I have been struggling with this same issue for YEARS with my 12 year old. I don't understand it because if he's hungry he can have a snack.. I never turn down food requests although I do ask that he not eat in his room because he forgets stuff in there and it will attract bugs.

I hope someone has a solution that works.


----------



## Pandora114 (Apr 21, 2005)

This is what my mom did when I woke up before her:

She poured a bowl of cereal the night before, left it on the counter

Poured a glass of milk and a glass of juice and left it in the fridge at the right height for me to get, milk for my cereal, juice for me to drink

She left my vitamin suppliment (flintstones rah!) next to the bowl of cereal.

She PRE SET the television to an age appropriate channel.

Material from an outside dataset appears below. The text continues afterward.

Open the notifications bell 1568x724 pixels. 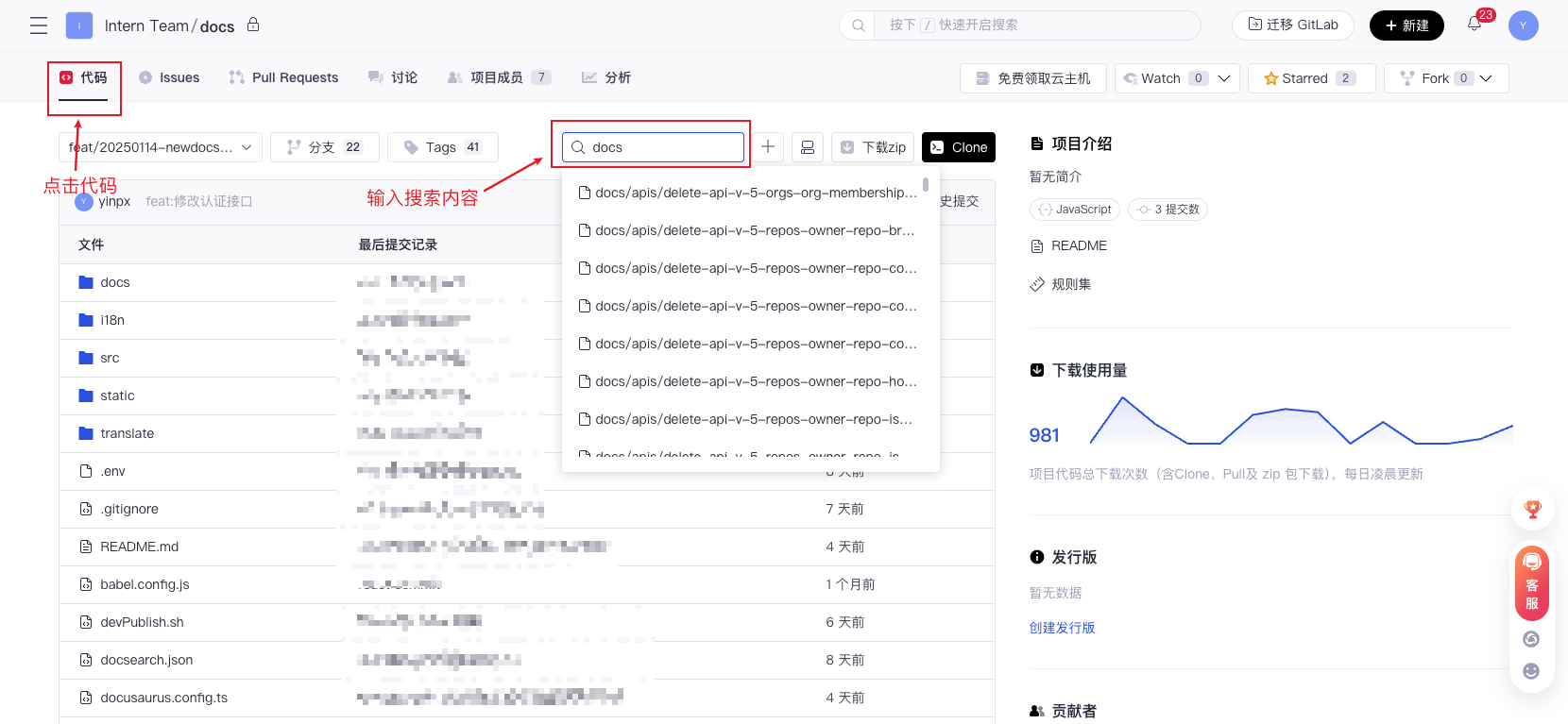[1474, 25]
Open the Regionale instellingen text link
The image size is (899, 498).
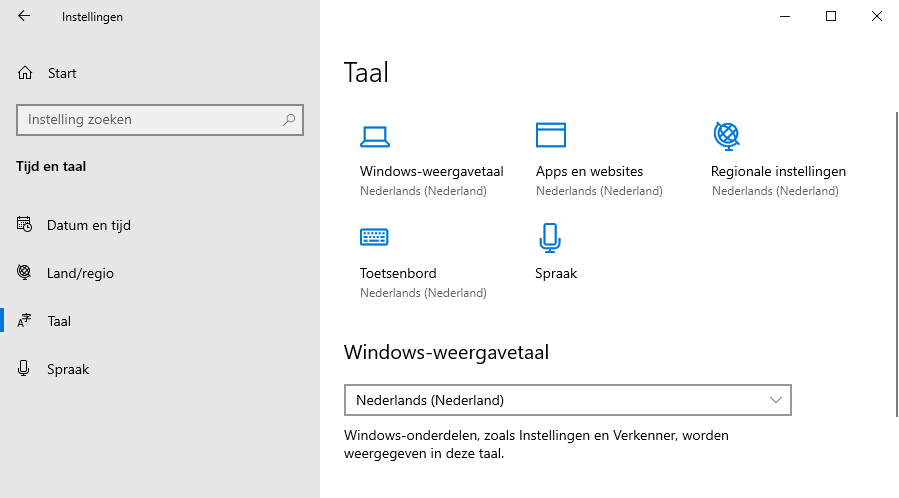tap(778, 171)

Voila...breakfast for me no starvation so I didn't have to hoard food, and I wasn't bored either.


----------



## User101 (Mar 3, 2002)

Quote:


Originally Posted by *4evermom* 
I haven't had a similar problem (and don't limit food/tv/computer) but would it help if he had approved snacks in his room for when he wakes up early? What about having one of those hand held game systems so he can do something like computer games w/o surfing the net unsupervised?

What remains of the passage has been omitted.